## [The task]
Retype all of the data exactly as given.

## [Dataset]
[Start of Attachment]

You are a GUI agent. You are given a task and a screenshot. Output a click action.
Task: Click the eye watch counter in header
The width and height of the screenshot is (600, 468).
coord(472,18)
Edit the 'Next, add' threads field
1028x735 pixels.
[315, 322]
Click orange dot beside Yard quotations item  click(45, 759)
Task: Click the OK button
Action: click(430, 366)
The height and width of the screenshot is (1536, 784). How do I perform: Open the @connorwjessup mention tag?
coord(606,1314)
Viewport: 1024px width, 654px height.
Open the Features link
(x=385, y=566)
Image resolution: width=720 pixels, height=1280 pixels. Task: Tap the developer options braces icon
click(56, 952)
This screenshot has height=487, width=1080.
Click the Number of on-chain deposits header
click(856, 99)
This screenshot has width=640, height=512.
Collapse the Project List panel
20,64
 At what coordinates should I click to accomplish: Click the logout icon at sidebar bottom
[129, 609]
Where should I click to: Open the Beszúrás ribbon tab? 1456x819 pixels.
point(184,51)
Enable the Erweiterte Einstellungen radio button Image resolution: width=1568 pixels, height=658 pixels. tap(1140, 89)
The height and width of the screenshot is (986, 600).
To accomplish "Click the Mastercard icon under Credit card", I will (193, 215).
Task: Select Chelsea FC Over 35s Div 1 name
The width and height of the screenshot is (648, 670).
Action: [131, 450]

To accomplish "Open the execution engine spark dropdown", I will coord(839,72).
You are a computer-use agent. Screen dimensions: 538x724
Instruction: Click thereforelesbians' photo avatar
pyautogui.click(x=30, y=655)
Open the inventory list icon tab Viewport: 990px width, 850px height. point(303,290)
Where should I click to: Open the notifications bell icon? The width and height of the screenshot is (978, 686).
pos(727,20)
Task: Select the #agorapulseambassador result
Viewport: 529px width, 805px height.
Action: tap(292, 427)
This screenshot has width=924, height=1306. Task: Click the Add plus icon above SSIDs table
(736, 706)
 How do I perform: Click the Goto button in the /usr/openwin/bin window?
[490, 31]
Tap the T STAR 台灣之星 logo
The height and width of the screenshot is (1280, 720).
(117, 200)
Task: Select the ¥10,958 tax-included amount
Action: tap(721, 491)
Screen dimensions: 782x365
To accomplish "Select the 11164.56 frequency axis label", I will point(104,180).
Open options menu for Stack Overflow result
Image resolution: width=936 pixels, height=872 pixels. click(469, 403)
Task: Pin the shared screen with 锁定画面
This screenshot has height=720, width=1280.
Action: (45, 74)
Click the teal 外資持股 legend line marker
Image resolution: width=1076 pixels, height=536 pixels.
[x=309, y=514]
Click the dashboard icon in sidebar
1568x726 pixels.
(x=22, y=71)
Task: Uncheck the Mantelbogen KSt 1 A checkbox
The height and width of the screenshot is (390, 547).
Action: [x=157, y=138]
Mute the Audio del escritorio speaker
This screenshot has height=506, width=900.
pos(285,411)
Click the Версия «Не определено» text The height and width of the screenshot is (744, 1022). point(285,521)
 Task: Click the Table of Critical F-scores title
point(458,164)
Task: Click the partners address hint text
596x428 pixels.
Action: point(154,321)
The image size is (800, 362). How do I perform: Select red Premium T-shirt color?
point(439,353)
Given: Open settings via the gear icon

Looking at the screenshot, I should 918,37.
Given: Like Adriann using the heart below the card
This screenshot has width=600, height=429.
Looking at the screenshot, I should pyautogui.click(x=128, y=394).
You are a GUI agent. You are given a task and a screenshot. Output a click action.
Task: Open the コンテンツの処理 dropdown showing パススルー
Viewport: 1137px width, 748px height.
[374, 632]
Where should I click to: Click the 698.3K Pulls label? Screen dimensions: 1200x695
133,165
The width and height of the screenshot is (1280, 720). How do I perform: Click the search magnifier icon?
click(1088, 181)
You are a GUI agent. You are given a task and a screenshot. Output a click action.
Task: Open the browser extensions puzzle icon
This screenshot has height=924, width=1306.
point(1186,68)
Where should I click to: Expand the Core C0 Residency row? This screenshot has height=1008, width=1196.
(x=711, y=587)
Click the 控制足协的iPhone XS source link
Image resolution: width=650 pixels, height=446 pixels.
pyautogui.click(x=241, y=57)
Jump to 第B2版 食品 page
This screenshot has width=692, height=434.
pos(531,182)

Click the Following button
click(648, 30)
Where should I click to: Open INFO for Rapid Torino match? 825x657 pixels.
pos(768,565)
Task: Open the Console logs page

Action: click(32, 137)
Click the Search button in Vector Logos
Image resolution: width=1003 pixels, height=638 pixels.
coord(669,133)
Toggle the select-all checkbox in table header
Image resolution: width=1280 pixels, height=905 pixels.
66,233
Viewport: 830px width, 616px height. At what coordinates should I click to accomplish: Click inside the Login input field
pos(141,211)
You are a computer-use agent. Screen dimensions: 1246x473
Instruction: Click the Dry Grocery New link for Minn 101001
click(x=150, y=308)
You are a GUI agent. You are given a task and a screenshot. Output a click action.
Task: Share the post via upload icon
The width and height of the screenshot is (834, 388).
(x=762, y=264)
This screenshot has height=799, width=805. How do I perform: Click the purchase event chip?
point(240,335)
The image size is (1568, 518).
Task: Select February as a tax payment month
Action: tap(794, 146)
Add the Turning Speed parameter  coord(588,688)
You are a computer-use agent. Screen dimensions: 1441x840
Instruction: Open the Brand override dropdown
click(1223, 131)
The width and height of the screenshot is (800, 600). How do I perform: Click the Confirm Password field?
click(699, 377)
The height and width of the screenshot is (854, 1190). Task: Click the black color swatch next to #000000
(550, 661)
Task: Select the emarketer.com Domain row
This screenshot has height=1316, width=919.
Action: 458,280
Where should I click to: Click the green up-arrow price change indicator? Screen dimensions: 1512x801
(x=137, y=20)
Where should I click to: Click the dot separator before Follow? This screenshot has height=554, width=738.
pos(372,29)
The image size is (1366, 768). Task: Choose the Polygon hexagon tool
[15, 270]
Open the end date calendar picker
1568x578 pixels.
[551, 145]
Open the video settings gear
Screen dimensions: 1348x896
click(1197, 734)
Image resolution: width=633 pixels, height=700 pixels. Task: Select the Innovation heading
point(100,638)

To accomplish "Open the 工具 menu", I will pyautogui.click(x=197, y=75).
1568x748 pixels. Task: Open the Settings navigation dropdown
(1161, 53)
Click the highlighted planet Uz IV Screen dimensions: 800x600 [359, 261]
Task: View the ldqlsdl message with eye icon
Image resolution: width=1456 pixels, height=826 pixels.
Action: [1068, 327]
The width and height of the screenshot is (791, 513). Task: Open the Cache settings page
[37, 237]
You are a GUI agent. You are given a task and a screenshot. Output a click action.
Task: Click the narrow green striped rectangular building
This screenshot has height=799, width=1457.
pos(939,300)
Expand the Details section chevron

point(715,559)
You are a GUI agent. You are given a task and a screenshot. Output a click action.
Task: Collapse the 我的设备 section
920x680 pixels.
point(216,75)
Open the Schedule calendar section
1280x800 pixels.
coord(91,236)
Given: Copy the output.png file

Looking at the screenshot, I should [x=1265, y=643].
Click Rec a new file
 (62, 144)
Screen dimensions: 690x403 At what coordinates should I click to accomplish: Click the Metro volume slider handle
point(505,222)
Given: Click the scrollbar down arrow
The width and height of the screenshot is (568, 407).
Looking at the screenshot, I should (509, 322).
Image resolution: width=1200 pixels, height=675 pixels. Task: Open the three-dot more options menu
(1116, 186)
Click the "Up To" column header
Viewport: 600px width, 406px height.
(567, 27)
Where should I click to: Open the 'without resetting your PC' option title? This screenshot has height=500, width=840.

[End of Attachment]

## [Answer area]
You are a GUI agent. You are given a task and a screenshot. Output a click action.
Task: Click the eye watch counter in header
The width and height of the screenshot is (600, 468).
coord(472,18)
Edit the 'Next, add' threads field
1028x735 pixels.
[315, 322]
Click orange dot beside Yard quotations item  click(45, 759)
Task: Click the OK button
Action: click(430, 366)
The height and width of the screenshot is (1536, 784). How do I perform: Open the @connorwjessup mention tag?
coord(606,1314)
Viewport: 1024px width, 654px height.
Open the Features link
(x=385, y=566)
Image resolution: width=720 pixels, height=1280 pixels. Task: Tap the developer options braces icon
click(56, 952)
This screenshot has height=487, width=1080.
Click the Number of on-chain deposits header
click(856, 99)
This screenshot has width=640, height=512.
Collapse the Project List panel
20,64
 At what coordinates should I click to accomplish: Click the logout icon at sidebar bottom
[129, 609]
Where should I click to: Open the Beszúrás ribbon tab? 1456x819 pixels.
point(184,51)
Enable the Erweiterte Einstellungen radio button Image resolution: width=1568 pixels, height=658 pixels. tap(1140, 89)
The height and width of the screenshot is (986, 600).
To accomplish "Click the Mastercard icon under Credit card", I will (193, 215).
Task: Select Chelsea FC Over 35s Div 1 name
The width and height of the screenshot is (648, 670).
Action: [131, 450]

To accomplish "Open the execution engine spark dropdown", I will coord(839,72).
You are a computer-use agent. Screen dimensions: 538x724
Instruction: Click thereforelesbians' photo avatar
pyautogui.click(x=30, y=655)
Open the inventory list icon tab Viewport: 990px width, 850px height. point(303,290)
Where should I click to: Open the notifications bell icon? The width and height of the screenshot is (978, 686).
pos(727,20)
Task: Select the #agorapulseambassador result
Viewport: 529px width, 805px height.
Action: tap(292, 427)
This screenshot has width=924, height=1306. Task: Click the Add plus icon above SSIDs table
(736, 706)
 How do I perform: Click the Goto button in the /usr/openwin/bin window?
[490, 31]
Tap the T STAR 台灣之星 logo
The height and width of the screenshot is (1280, 720).
(117, 200)
Task: Select the ¥10,958 tax-included amount
Action: tap(721, 491)
Screen dimensions: 782x365
To accomplish "Select the 11164.56 frequency axis label", I will point(104,180).
Open options menu for Stack Overflow result
Image resolution: width=936 pixels, height=872 pixels. click(469, 403)
Task: Pin the shared screen with 锁定画面
This screenshot has height=720, width=1280.
Action: (45, 74)
Click the teal 外資持股 legend line marker
Image resolution: width=1076 pixels, height=536 pixels.
[x=309, y=514]
Click the dashboard icon in sidebar
1568x726 pixels.
(x=22, y=71)
Task: Uncheck the Mantelbogen KSt 1 A checkbox
The height and width of the screenshot is (390, 547).
Action: [x=157, y=138]
Mute the Audio del escritorio speaker
This screenshot has height=506, width=900.
pos(285,411)
Click the Версия «Не определено» text The height and width of the screenshot is (744, 1022). point(285,521)
 Task: Click the Table of Critical F-scores title
point(458,164)
Task: Click the partners address hint text
596x428 pixels.
Action: point(154,321)
The image size is (800, 362). How do I perform: Select red Premium T-shirt color?
point(439,353)
Given: Open settings via the gear icon

Looking at the screenshot, I should 918,37.
Given: Like Adriann using the heart below the card
This screenshot has width=600, height=429.
Looking at the screenshot, I should pyautogui.click(x=128, y=394).
You are a GUI agent. You are given a task and a screenshot. Output a click action.
Task: Open the コンテンツの処理 dropdown showing パススルー
Viewport: 1137px width, 748px height.
[374, 632]
Where should I click to: Click the 698.3K Pulls label? Screen dimensions: 1200x695
133,165
The width and height of the screenshot is (1280, 720). How do I perform: Click the search magnifier icon?
click(1088, 181)
You are a GUI agent. You are given a task and a screenshot. Output a click action.
Task: Open the browser extensions puzzle icon
This screenshot has height=924, width=1306.
point(1186,68)
Where should I click to: Expand the Core C0 Residency row? This screenshot has height=1008, width=1196.
(x=711, y=587)
Click the 控制足协的iPhone XS source link
Image resolution: width=650 pixels, height=446 pixels.
pyautogui.click(x=241, y=57)
Jump to 第B2版 食品 page
This screenshot has width=692, height=434.
pos(531,182)

Click the Following button
click(648, 30)
Where should I click to: Open INFO for Rapid Torino match? 825x657 pixels.
pos(768,565)
Task: Open the Console logs page

Action: click(32, 137)
Click the Search button in Vector Logos
Image resolution: width=1003 pixels, height=638 pixels.
coord(669,133)
Toggle the select-all checkbox in table header
Image resolution: width=1280 pixels, height=905 pixels.
66,233
Viewport: 830px width, 616px height. At what coordinates should I click to accomplish: Click inside the Login input field
pos(141,211)
You are a computer-use agent. Screen dimensions: 1246x473
Instruction: Click the Dry Grocery New link for Minn 101001
click(x=150, y=308)
You are a GUI agent. You are given a task and a screenshot. Output a click action.
Task: Share the post via upload icon
The width and height of the screenshot is (834, 388).
(x=762, y=264)
This screenshot has height=799, width=805. How do I perform: Click the purchase event chip?
point(240,335)
The image size is (1568, 518).
Task: Select February as a tax payment month
Action: tap(794, 146)
Add the Turning Speed parameter  coord(588,688)
You are a computer-use agent. Screen dimensions: 1441x840
Instruction: Open the Brand override dropdown
click(1223, 131)
The width and height of the screenshot is (800, 600). How do I perform: Click the Confirm Password field?
click(699, 377)
The height and width of the screenshot is (854, 1190). Task: Click the black color swatch next to #000000
(550, 661)
Task: Select the emarketer.com Domain row
This screenshot has height=1316, width=919.
Action: 458,280
Where should I click to: Click the green up-arrow price change indicator? Screen dimensions: 1512x801
(x=137, y=20)
Where should I click to: Click the dot separator before Follow? This screenshot has height=554, width=738.
pos(372,29)
The image size is (1366, 768). Task: Choose the Polygon hexagon tool
[15, 270]
Open the end date calendar picker
1568x578 pixels.
[551, 145]
Open the video settings gear
Screen dimensions: 1348x896
click(1197, 734)
Image resolution: width=633 pixels, height=700 pixels. Task: Select the Innovation heading
point(100,638)

To accomplish "Open the 工具 menu", I will pyautogui.click(x=197, y=75).
1568x748 pixels. Task: Open the Settings navigation dropdown
(1161, 53)
Click the highlighted planet Uz IV Screen dimensions: 800x600 [359, 261]
Task: View the ldqlsdl message with eye icon
Image resolution: width=1456 pixels, height=826 pixels.
Action: [1068, 327]
The width and height of the screenshot is (791, 513). Task: Open the Cache settings page
[37, 237]
You are a GUI agent. You are given a task and a screenshot. Output a click action.
Task: Click the narrow green striped rectangular building
This screenshot has height=799, width=1457.
pos(939,300)
Expand the Details section chevron

point(715,559)
You are a GUI agent. You are given a task and a screenshot. Output a click action.
Task: Collapse the 我的设备 section
920x680 pixels.
point(216,75)
Open the Schedule calendar section
1280x800 pixels.
coord(91,236)
Given: Copy the output.png file

Looking at the screenshot, I should [x=1265, y=643].
Click Rec a new file
 (62, 144)
Screen dimensions: 690x403 At what coordinates should I click to accomplish: Click the Metro volume slider handle
point(505,222)
Given: Click the scrollbar down arrow
The width and height of the screenshot is (568, 407).
Looking at the screenshot, I should (509, 322).
Image resolution: width=1200 pixels, height=675 pixels. Task: Open the three-dot more options menu
(1116, 186)
Click the "Up To" column header
Viewport: 600px width, 406px height.
(567, 27)
Where should I click to: Open the 'without resetting your PC' option title? This screenshot has height=500, width=840.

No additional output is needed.